Under Flower and captain Paul Collingwood, England have surprised many - if not themselves - by storming through to Sunday's World Twenty20 final.
Victory then, against old foes Australia, will bring England's first ever silverware in a world tournament after 35 years of previous failure.
The level-headed Flower, however, does not get ahead of himself - and certainly will not be starting now.
He said: "We have played some really good cricket. I would say, though, that this is not the time for back-slapping.
"We've got a final on Sunday, so we haven't achieved anything yet.
"My focus is on the future, not looking back."

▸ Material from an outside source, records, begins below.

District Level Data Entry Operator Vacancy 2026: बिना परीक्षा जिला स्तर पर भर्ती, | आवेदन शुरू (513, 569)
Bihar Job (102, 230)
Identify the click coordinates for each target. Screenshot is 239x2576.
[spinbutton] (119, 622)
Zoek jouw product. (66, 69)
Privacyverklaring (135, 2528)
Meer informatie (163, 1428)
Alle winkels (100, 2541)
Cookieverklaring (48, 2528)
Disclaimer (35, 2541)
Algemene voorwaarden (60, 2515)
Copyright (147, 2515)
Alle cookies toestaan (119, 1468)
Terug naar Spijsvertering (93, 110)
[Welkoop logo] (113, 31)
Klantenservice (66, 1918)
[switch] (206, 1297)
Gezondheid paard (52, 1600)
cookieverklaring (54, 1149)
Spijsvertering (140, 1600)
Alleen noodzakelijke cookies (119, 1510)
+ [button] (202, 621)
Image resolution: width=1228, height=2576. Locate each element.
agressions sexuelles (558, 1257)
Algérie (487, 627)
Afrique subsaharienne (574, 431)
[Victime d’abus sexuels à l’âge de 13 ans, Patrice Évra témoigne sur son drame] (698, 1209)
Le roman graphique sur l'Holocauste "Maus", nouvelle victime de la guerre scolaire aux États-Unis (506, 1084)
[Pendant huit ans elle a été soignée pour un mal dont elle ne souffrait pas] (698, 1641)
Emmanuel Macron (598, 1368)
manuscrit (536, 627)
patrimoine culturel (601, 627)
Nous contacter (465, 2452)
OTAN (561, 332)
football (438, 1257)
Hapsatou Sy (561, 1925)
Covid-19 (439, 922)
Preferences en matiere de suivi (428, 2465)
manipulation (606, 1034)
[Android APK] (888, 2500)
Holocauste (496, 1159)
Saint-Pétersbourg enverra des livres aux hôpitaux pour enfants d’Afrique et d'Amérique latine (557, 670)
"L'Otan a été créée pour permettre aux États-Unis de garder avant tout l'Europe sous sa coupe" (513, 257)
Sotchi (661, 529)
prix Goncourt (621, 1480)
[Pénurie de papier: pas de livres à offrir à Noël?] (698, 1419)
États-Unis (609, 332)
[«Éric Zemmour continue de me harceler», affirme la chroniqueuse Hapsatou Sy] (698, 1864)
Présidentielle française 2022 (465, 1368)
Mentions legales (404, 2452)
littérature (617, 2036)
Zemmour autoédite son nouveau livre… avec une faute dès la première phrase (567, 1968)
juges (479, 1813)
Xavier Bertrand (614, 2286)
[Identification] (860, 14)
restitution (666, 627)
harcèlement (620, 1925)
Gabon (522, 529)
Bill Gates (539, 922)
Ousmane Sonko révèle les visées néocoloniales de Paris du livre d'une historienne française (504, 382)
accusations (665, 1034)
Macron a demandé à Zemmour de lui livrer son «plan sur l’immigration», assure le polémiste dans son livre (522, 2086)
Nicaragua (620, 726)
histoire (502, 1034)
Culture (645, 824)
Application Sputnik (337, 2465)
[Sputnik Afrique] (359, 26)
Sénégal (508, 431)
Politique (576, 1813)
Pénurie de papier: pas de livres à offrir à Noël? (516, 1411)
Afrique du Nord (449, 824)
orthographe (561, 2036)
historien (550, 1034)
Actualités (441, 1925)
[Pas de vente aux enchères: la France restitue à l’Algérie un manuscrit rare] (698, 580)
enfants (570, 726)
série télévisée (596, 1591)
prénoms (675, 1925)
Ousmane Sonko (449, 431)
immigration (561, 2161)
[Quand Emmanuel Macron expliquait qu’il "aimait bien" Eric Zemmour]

Asked whether England reaching a world final for the fifth time - on the back of last year's Ashes triumph - represents reason for some satisfaction, Flower again made it clear he wants to be able to cite much more tangible success before he gets into any navel-gazing.
"I wouldn't describe it as satisfactory at all," he said.
"At least, we're heading in the right direction. But we've got a game to win on Sunday, and if we don't win it we won't be the holders of any World Cups.
"It's as simple as that."
None of Flower's natural caution has prevented him enjoying England's run of four successive victories in the Caribbean, however.
"I'm very excited to be here; I've never been anywhere near a World Cup final," he said.
"The guys are bouncing off the walls, and really looking forward to the game. I don't think they're looking at it with any trepidation whatsoever."
England will be under no illusions nonetheless that, to win again at Kensington Oval, they will need to raise the bar once more.
"We're not looking to repeat what we've done at all; we're always looking to improve," added Flower.
"I think our fielding at times has been good and at times a bit sloppy.
"I think some of the batsmen have played really good cameo knocks but in a lot of instances could have gone on to bigger, proper, match-winning scores that put the game beyond the opposition.
"On the bowling front, we've been skillful but we've also conceded extras sometimes when - in an ideal situation - we wouldn't.
"But I think the way the guys have performed has given them a certain self-belief and confidence.
"The batsmen have shown confidence and innovation and power and poise. They've made good decisions and handled themselves well under pressure.
"The bowlers have shown a lot of skill and nous, working with Collingwood. We've used the conditions to our advantage."
Specifically, the batting of new opening pair Michael Lumb and Craig Kieswetter is a case in point - of encouraging evidence so far, but room for improvement too.
Lumb and Kieswetter first served notice of their potential with powerful half-centuries when England Lions narrowly beat England in a Twenty20 tour match in the United Arab Emirates in February.
Flower did not decide there and then to fast-track the pair into this tournament - but had seen enough to be very interested.
"They both played superbly, but one innings doesn't prove anything," he said.
"They did look talented and hit the ball hard - and in a way, they were under certain pressures as well. Those were good indicators."
The results since have helped England to dominate Twenty20 opponents - as in a 68-run stand in under nine overs of yesterday's semi-final romp against Sri Lanka - but have yet to finish a contest on their own.
Flower would like to see that happen.
"We've had some really good starts from them in this tournament," he said.
"I think it's slightly disappointing that they aren't going on to play the real match-winning innings. I'd be looking for that from them.
"I think they're hungry enough to aim for that as well."